8. “Nosferatu, Eine Symphonie Des Grauens” (1922)

  • Directed by F.W. Murnau
  • Screenplay by Henrik Galeen, Written by Bram Stoker (Novel)

“Nosferatu” is not only one of the best silent films but also one of the best vampire films in history, most definitely being responsible for laying the groundwork for the future of the majority of creature-of-the-night movies. “Nosferatu” is an adaptation of Bram Stoker’s “Dracula”.The appearance of the vampire is startling and the main contribution to the chilling and eerie atmosphere that the film evokes. In a time with no CGI and limited make-up effects the sheer brilliance of Count Orlock is amazing and terrifying, with his bony fingers, stretched and hunched body, skeletal frame and hypnotizing eyes, he comes across as ghoulish.  In comparison to the Dracula character in the films that followed, Count Orlock appears monstrous rather than human-like. The expressionist style is interesting in itself with the use of shadows to create atmosphere also adding to the creativity of the piece.  There’s just so much intrigue surrounding “Nosferatu” due to it being an unconventional film choice and because it is now ninety years old, it contrasts modern day films from the genre but still remains unsettling and creepy in a striking way, without being bloody or reliant on jump scares. It truly has stood the test of time as its very well achieved to have made a horror film that stands the test of time.

7. “Hellraiser” (1987)

  • Directed by Clive Barker
  • Screenplay by Clive Barker

“Hellraiser” will most definitely “tear your soul apart”. It pushes the viewer to the limits in a twisted tale of deceit, sadism and gore.
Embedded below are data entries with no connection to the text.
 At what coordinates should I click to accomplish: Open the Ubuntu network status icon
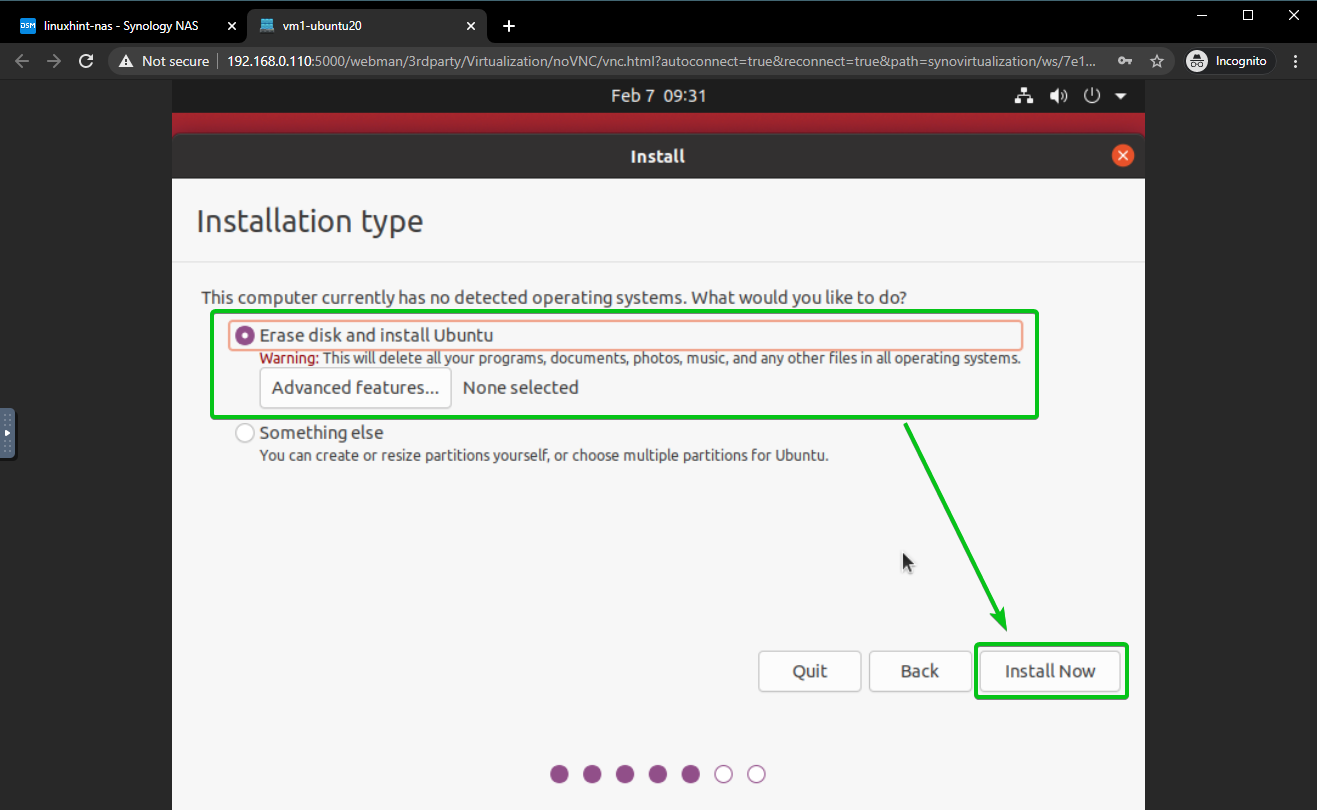click(1023, 96)
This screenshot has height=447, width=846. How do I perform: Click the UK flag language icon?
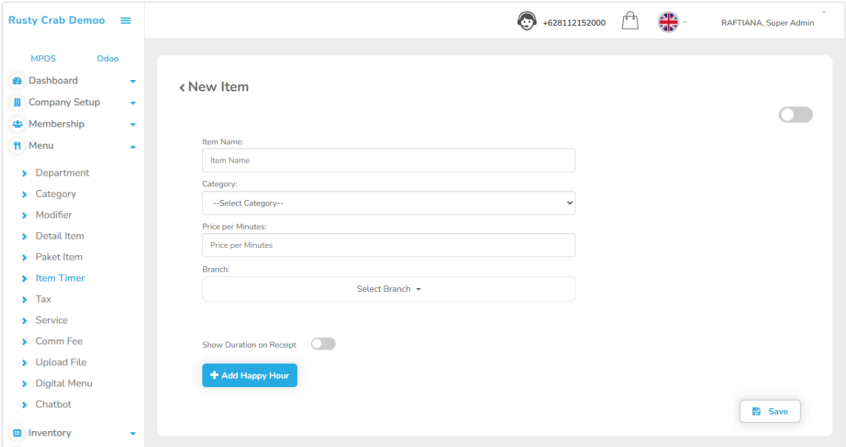pos(668,22)
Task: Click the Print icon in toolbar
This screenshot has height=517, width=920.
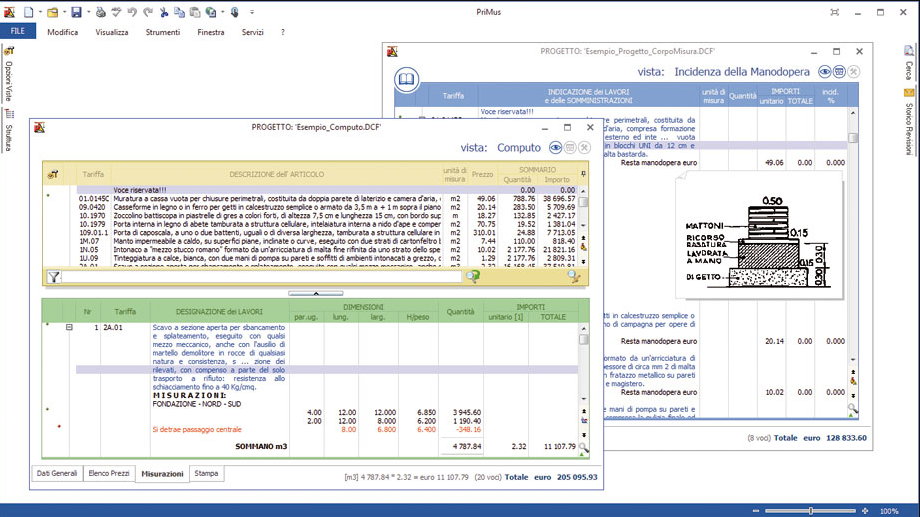Action: (x=100, y=12)
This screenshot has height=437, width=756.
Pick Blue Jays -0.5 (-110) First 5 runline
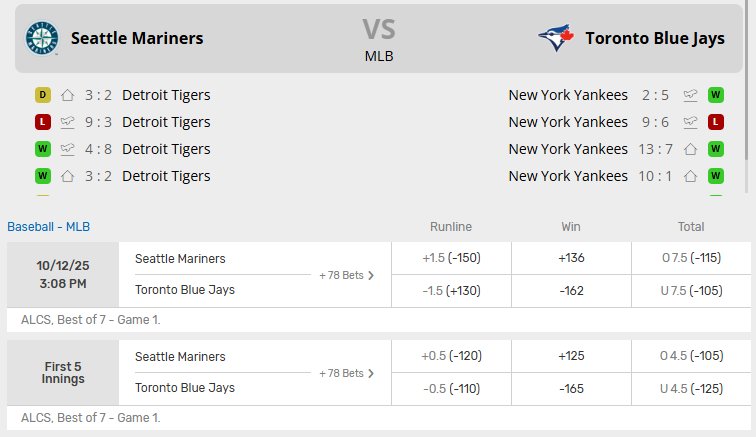click(451, 388)
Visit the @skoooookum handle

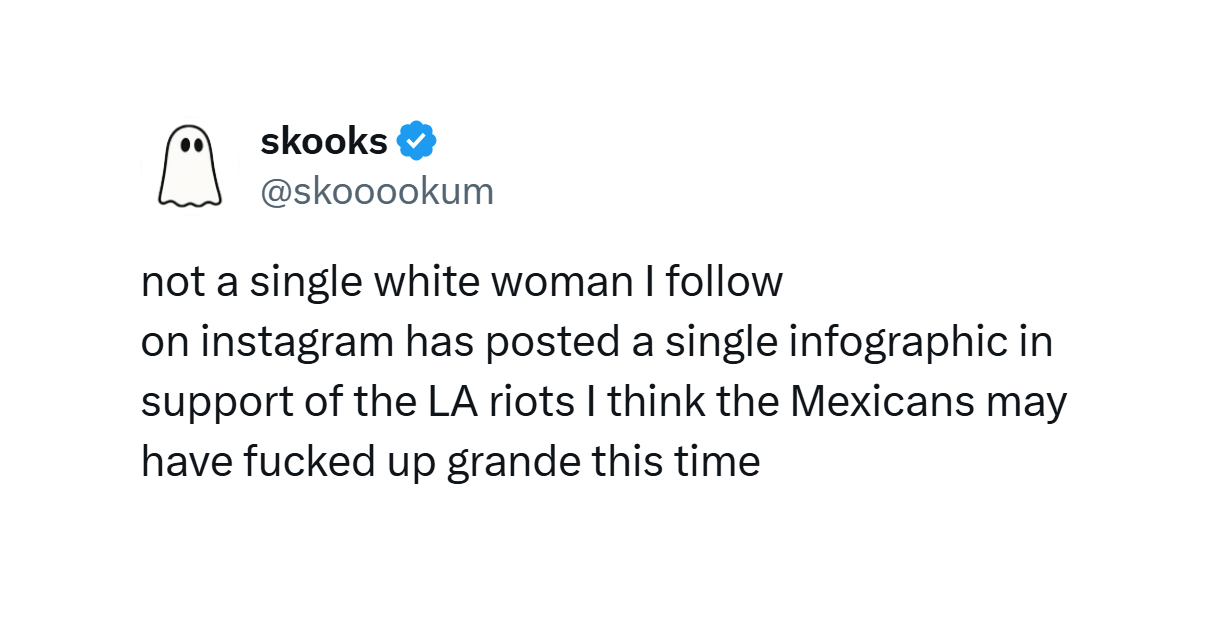[x=377, y=191]
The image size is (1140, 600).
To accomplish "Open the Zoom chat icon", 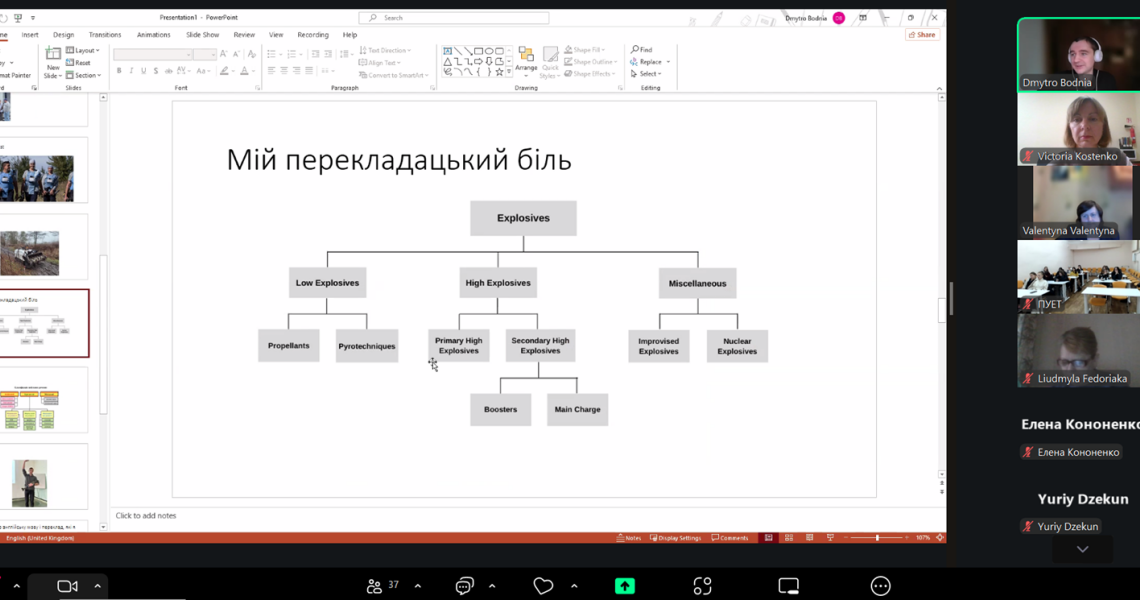I will click(464, 586).
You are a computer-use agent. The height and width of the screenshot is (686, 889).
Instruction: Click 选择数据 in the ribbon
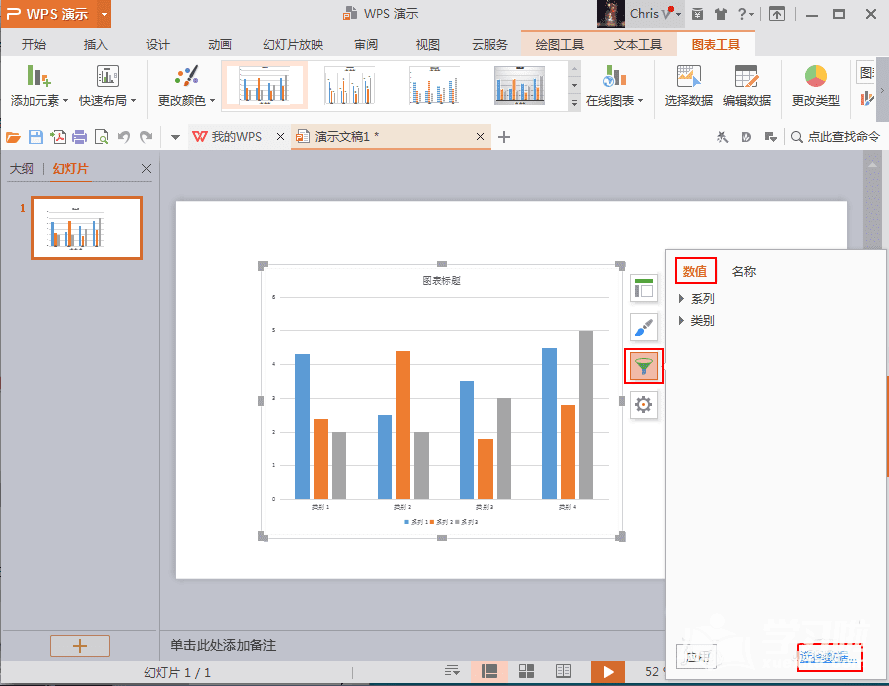click(688, 85)
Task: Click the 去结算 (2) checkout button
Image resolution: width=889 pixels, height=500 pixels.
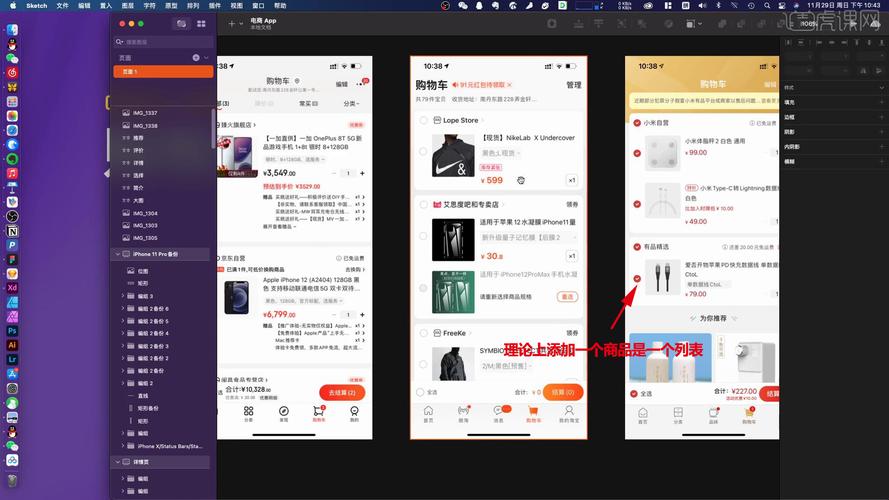Action: (x=341, y=393)
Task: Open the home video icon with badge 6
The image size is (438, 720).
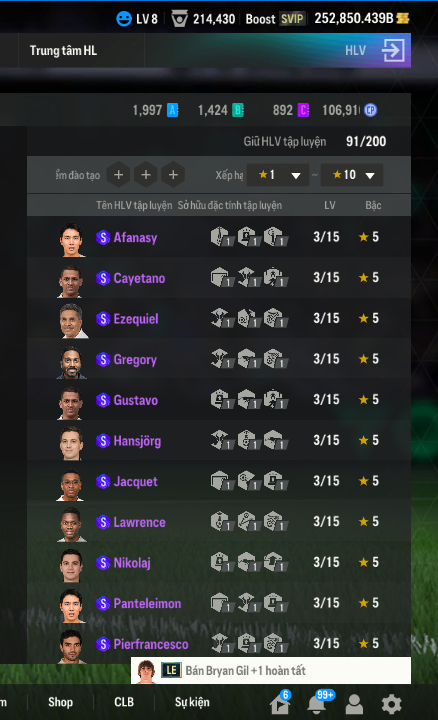Action: pyautogui.click(x=280, y=703)
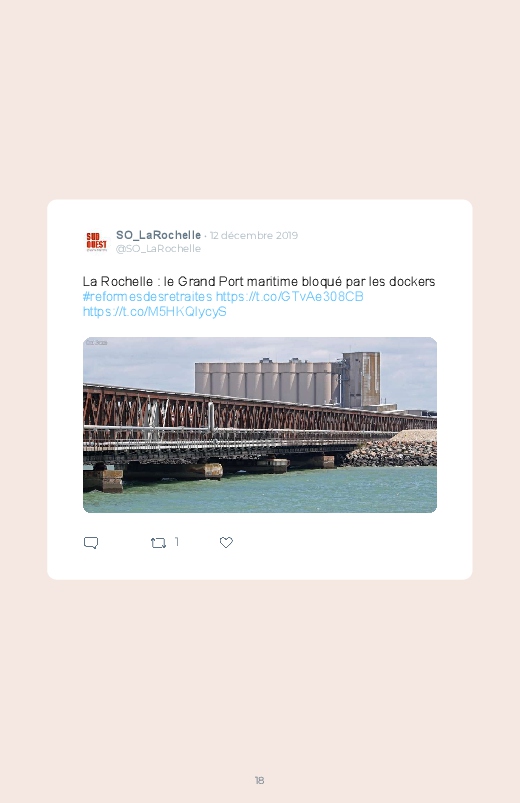520x803 pixels.
Task: Open the t.co/M5HKQIycyS link
Action: [x=154, y=312]
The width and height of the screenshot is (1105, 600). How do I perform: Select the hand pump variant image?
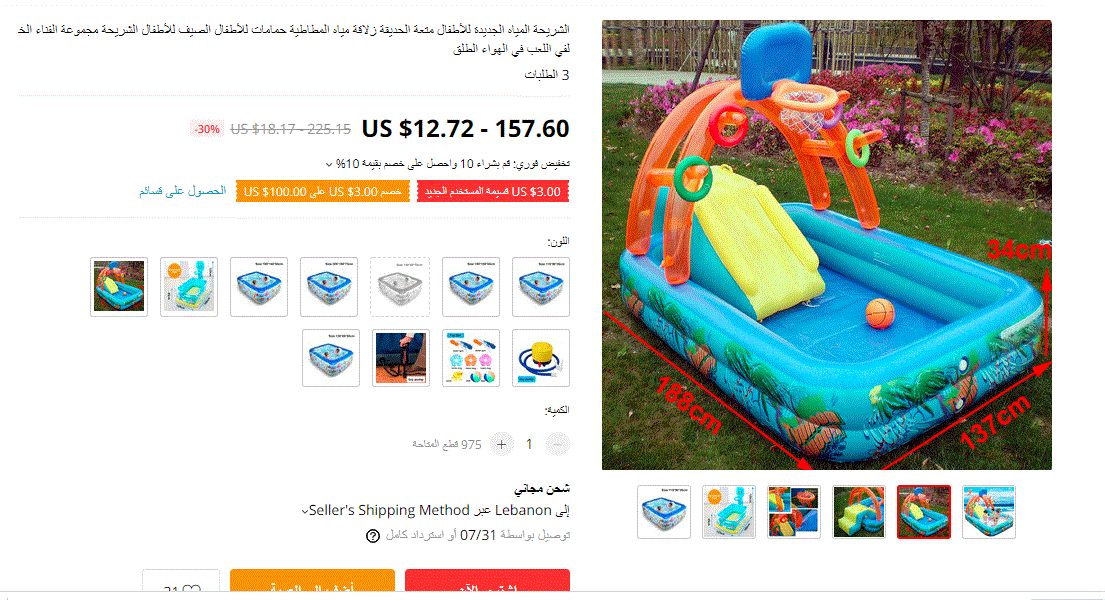[x=401, y=357]
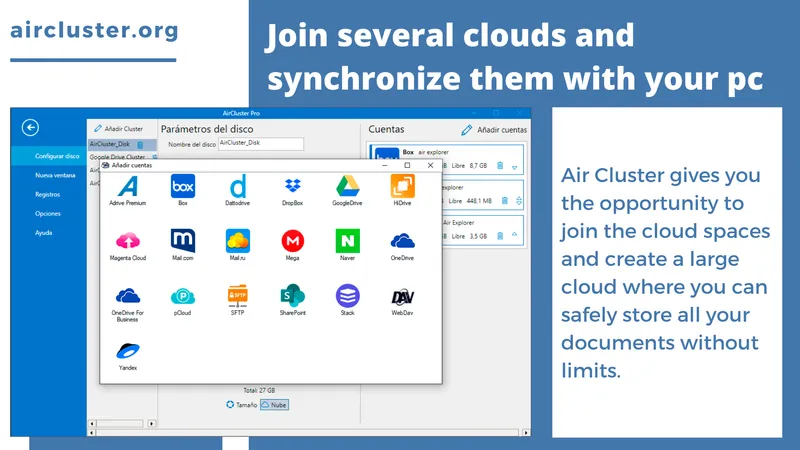Viewport: 800px width, 450px height.
Task: Expand the Box air explorer account arrow
Action: 515,167
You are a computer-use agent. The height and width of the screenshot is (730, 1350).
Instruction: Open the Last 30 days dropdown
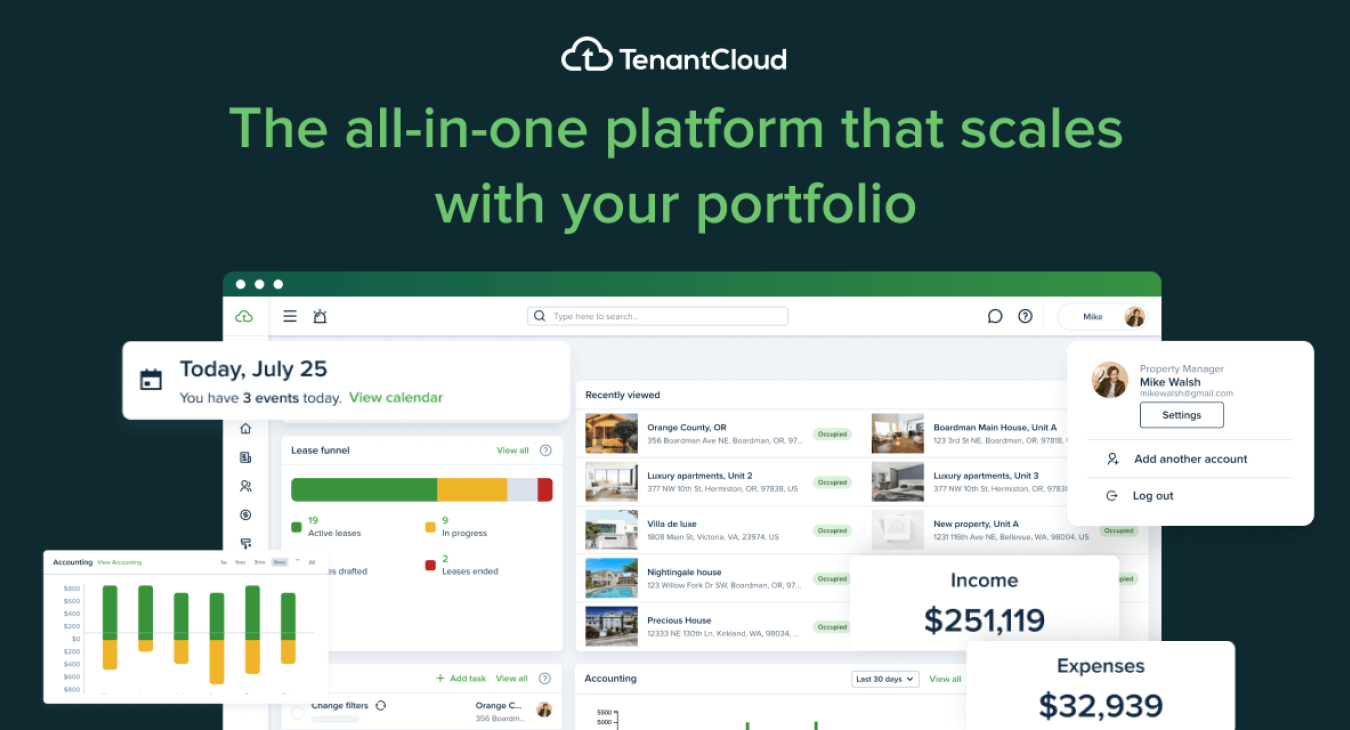pos(884,678)
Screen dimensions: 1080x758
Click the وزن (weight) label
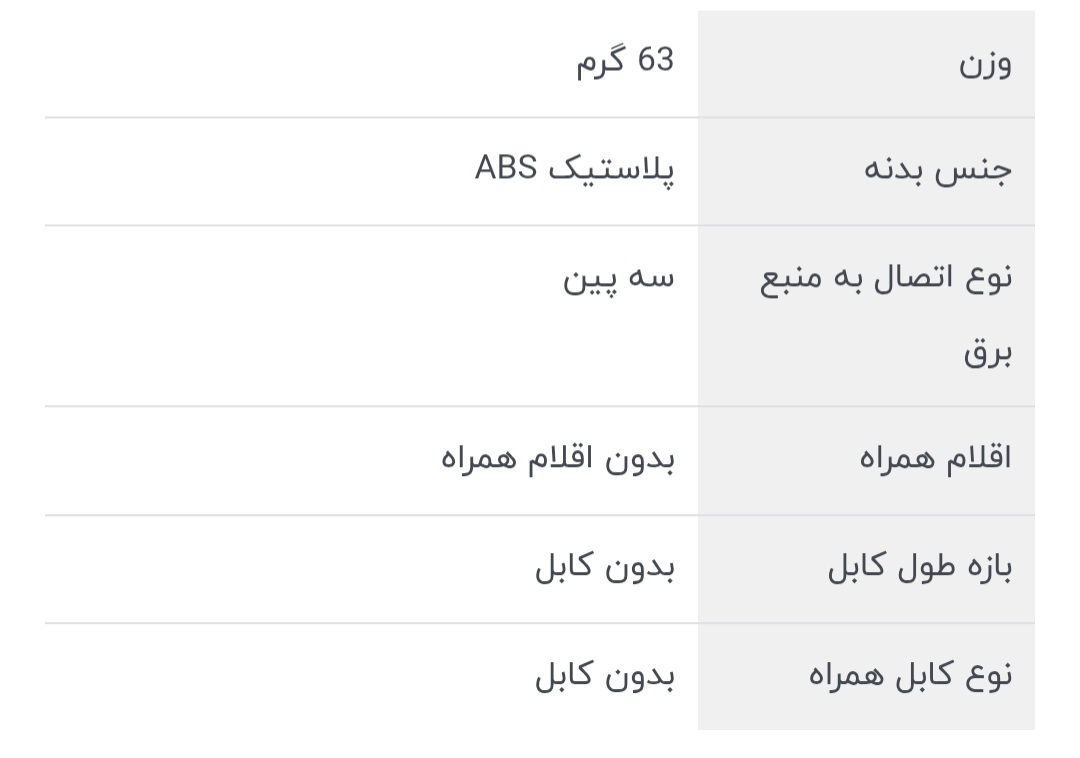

When Frank Cotton uses a cube shaped puzzle in order to delve into extreme heights in his deviant behavior of sadist sexual pleasure, he literally unleashes hell on himself by calling on Pinhead (Doug Bradley) and his Cenobite followers that tear his soul and drag him into their labyrinthine domain, a place were pain and pleasure are inseparable! Several years later Frank’s brother Larry, his wife Julia and daughter Kristy move into the house where Frank vanished. Julia is harboring a secret, she was Frank’s lover! She is scheming to pull him out of hell placing her step-daughter Kristy in great danger through evoking fury in Pinhead! “Hellraiser” is visually interesting, the detail put into the portrayal of hell is remarkable and give a strong indication of how it could be imagined if it did exist! The cenobites are uniquely designed appearing as the nastiest creatures imaginable. The story is compelling, with interesting characters willing to go to extreme for their own selfish means! Julia could be considered the main villain of the piece and she does a great job in driving the audience against her leading them to empathize with Kristy, who carries the film well as the “final girl”. “Hellraiser” manages to achieve a strong balance of keeping the attention and interest of the audience through plenty of thrills and chills and with the amount of gore and torture present. It has several powerful components in place resulting in a well-crafted piece through its well thought out narrative with blood splatter thrown in for good measure!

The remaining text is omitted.